| REQUIRED ACTION |
When you return the lines below, go from the first through the line with "Jordan Pond Info (134, 1488)", keep them exact, and leave out every picture.

| EXERCISE DATA |
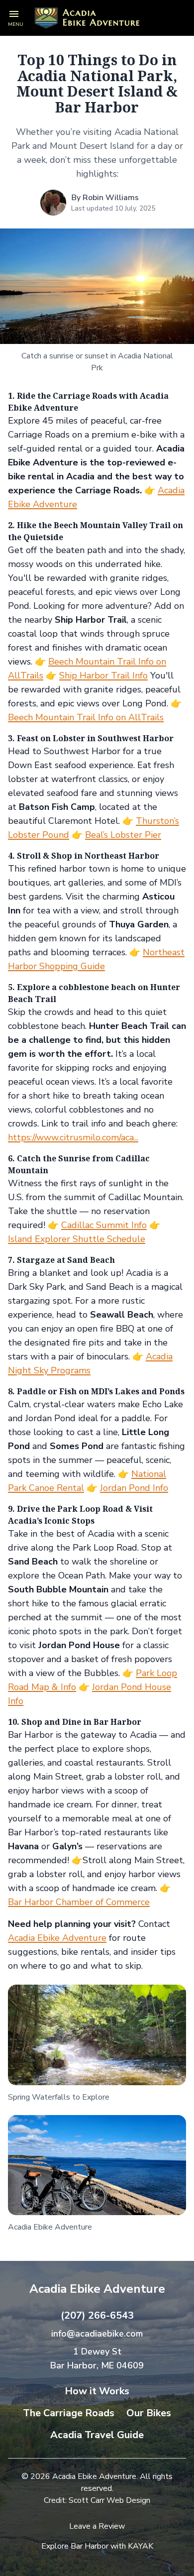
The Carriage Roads (68, 2413)
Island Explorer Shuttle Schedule (76, 1239)
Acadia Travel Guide (97, 2435)
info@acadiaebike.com (97, 2334)
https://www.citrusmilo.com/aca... (73, 1137)
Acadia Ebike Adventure (57, 1938)
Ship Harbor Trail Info (103, 675)
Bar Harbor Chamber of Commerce (79, 1902)
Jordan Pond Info (134, 1488)
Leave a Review (97, 2526)
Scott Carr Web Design (109, 2500)
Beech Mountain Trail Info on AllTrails (86, 717)
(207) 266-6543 (97, 2315)
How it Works (97, 2391)
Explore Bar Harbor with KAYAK (97, 2546)
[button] (15, 18)
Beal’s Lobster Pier (123, 835)
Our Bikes (148, 2413)
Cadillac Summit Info (104, 1225)
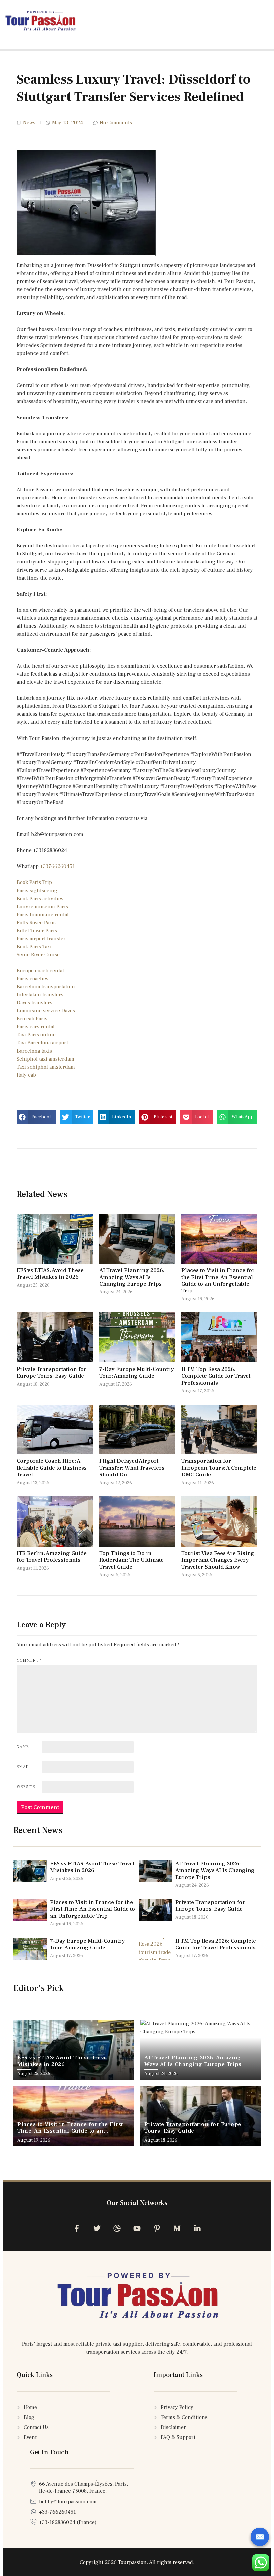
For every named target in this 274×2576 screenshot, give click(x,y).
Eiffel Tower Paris (37, 930)
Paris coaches (32, 978)
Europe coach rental (40, 970)
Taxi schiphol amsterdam (46, 1067)
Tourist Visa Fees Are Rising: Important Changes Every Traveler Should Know (218, 1560)
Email (23, 1766)
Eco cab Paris (32, 1018)
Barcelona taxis (34, 1051)
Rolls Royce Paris (36, 922)
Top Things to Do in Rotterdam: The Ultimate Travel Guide (131, 1560)
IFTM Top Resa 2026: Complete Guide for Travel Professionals (216, 1376)
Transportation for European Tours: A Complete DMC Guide (218, 1467)
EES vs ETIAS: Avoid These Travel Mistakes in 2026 (50, 1274)
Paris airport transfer (41, 938)
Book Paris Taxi (34, 946)
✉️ (259, 2537)
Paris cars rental (36, 1026)
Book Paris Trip (34, 882)
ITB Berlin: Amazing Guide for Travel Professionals (52, 1557)
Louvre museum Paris (42, 906)
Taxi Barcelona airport (42, 1042)
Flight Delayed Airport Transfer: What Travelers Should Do (131, 1467)
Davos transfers (34, 1002)
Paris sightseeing (37, 890)
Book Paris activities (40, 898)
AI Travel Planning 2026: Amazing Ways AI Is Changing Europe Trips (131, 1277)
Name (23, 1746)
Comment (29, 1660)
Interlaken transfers (40, 994)
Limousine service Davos (46, 1010)
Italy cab (26, 1075)
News (29, 122)
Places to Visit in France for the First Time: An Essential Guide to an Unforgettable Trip (218, 1280)
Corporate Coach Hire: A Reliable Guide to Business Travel (52, 1467)
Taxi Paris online (36, 1034)
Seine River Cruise (38, 954)
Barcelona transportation (46, 986)
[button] (36, 1117)
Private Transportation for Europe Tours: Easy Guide (51, 1372)
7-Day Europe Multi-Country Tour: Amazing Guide (136, 1372)
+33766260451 (57, 866)
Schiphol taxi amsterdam (45, 1059)
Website (26, 1786)
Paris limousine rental (43, 914)
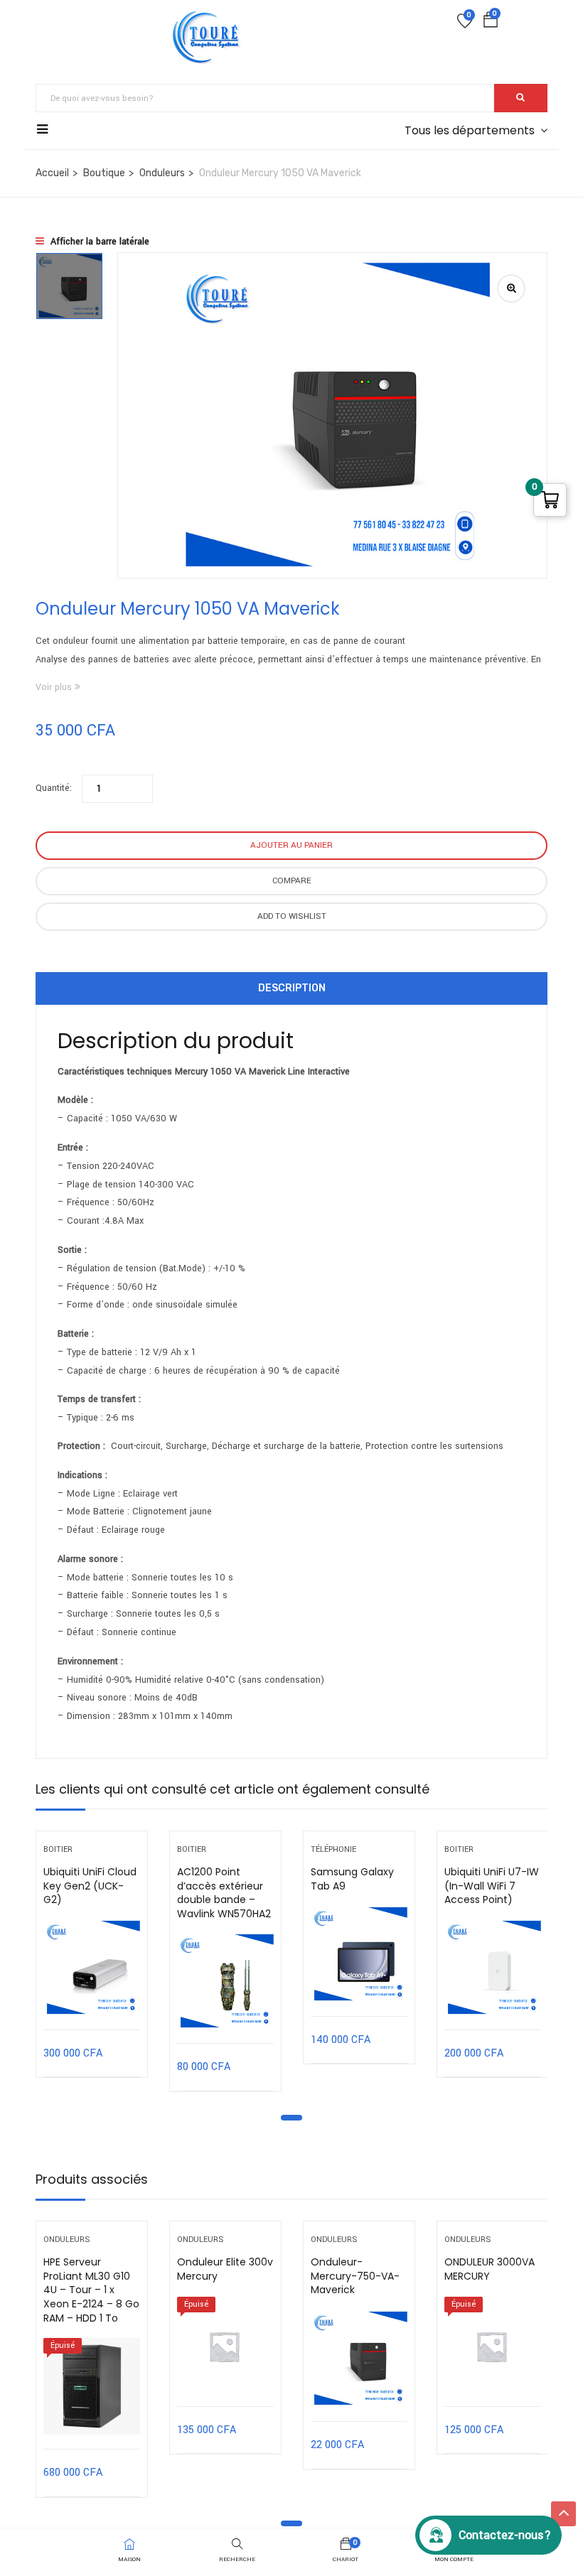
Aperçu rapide (92, 1994)
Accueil (52, 173)
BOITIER (58, 1849)
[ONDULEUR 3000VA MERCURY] (492, 2344)
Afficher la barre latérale (98, 241)
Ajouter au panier (291, 845)
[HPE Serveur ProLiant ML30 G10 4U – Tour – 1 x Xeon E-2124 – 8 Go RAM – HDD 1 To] (91, 2386)
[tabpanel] (92, 1965)
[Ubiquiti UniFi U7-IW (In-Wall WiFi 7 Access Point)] (492, 1967)
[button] (490, 22)
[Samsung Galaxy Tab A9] (359, 1954)
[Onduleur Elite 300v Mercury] (225, 2344)
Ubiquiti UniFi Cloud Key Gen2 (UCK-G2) (90, 1886)
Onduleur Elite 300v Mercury (225, 2269)
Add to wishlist (291, 916)
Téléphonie (333, 1849)
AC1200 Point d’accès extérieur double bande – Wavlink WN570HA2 (224, 1893)
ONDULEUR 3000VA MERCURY (489, 2269)
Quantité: (54, 788)
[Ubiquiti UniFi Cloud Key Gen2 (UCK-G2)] (91, 1967)
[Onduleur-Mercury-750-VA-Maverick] (359, 2358)
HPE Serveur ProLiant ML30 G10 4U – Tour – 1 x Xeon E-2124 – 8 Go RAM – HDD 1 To (91, 2289)
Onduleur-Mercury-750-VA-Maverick (355, 2276)
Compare (291, 881)
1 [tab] (291, 2117)
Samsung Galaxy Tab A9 (352, 1879)
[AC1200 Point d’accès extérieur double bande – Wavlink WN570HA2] (225, 1981)
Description (292, 988)
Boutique (104, 173)
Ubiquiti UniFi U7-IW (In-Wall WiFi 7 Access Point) (491, 1886)
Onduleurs (162, 173)
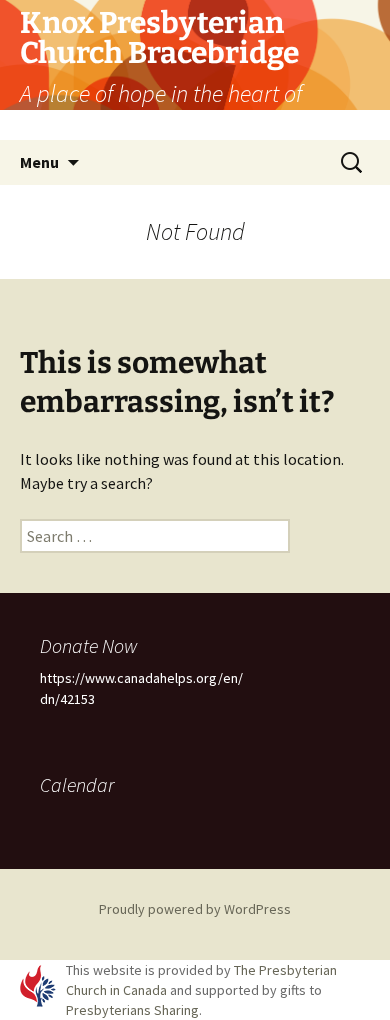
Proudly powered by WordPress (195, 909)
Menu (39, 162)
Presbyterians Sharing (132, 1010)
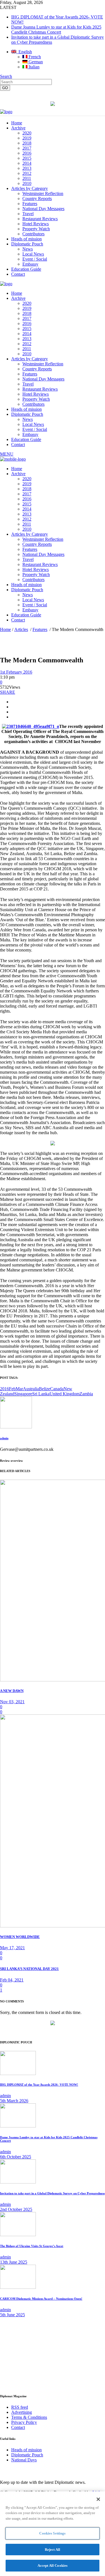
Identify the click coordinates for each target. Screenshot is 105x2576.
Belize (44, 1388)
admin (4, 1438)
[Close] (98, 2499)
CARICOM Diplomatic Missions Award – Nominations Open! (41, 2298)
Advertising (21, 2412)
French (34, 56)
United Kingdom (65, 1393)
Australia (31, 1388)
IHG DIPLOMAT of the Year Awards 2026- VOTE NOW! (39, 2084)
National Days (24, 2459)
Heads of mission (26, 2449)
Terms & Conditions (29, 2417)
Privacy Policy (24, 2422)
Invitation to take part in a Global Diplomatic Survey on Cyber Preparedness (52, 2193)
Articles (21, 629)
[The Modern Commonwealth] (16, 1426)
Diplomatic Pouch (27, 2454)
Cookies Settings (52, 2533)
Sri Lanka (41, 1393)
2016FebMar (11, 1388)
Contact (18, 2427)
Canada (57, 1388)
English (24, 51)
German (35, 61)
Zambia (86, 1393)
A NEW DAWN (12, 1691)
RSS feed (19, 2407)
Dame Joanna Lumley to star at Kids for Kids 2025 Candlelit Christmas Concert (56, 29)
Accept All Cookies (52, 2565)
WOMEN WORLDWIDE (20, 1937)
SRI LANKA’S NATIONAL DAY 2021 (29, 1969)
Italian (33, 66)
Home (5, 629)
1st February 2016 (16, 672)
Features (39, 629)
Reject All (52, 2549)
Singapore (23, 1393)
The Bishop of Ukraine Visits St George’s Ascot (31, 2246)
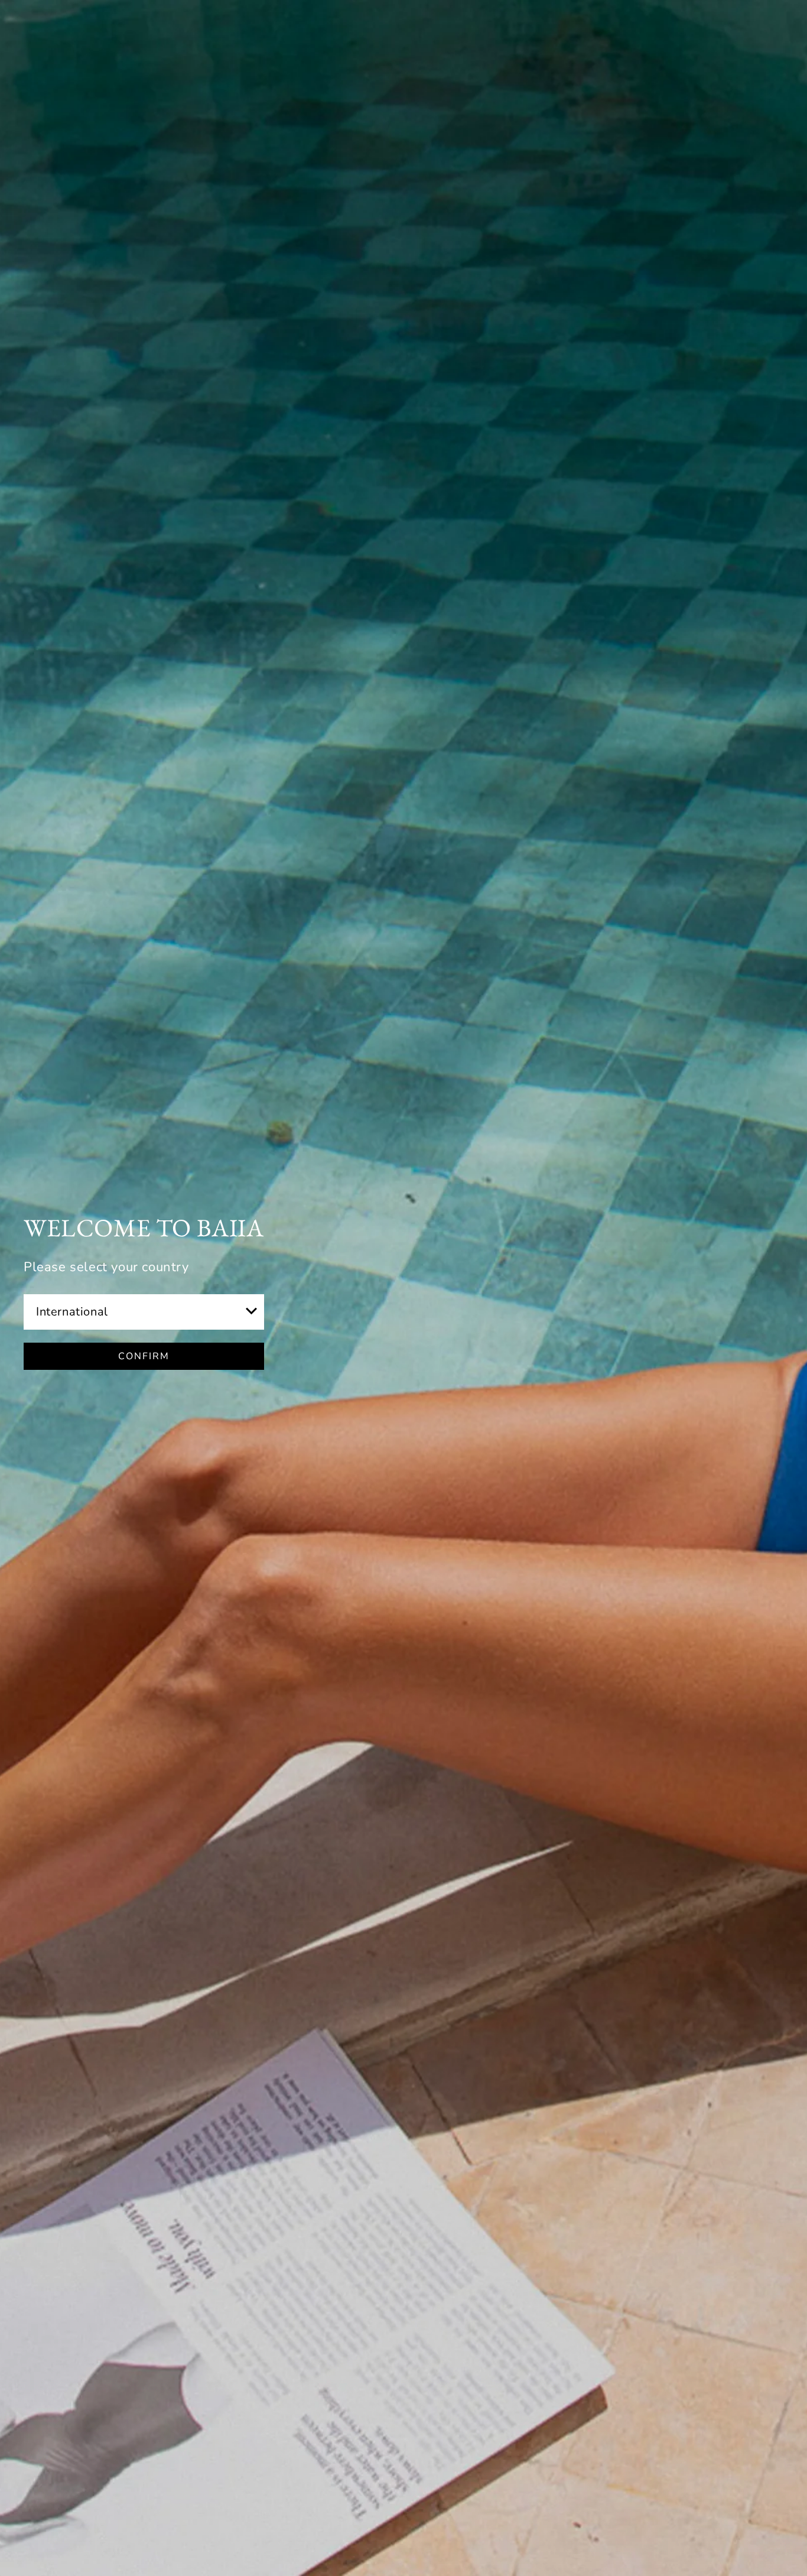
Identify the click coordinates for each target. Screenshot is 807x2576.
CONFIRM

| YOUR SOLUTION |
The Carriage Roads (68, 2413)
Island Explorer Shuttle Schedule (76, 1239)
Acadia Travel Guide (97, 2435)
info@acadiaebike.com (97, 2334)
https://www.citrusmilo.com/aca... (73, 1137)
Acadia Ebike Adventure (57, 1938)
Ship Harbor Trail Info (103, 675)
Bar Harbor Chamber of Commerce (79, 1902)
Jordan Pond Info (134, 1488)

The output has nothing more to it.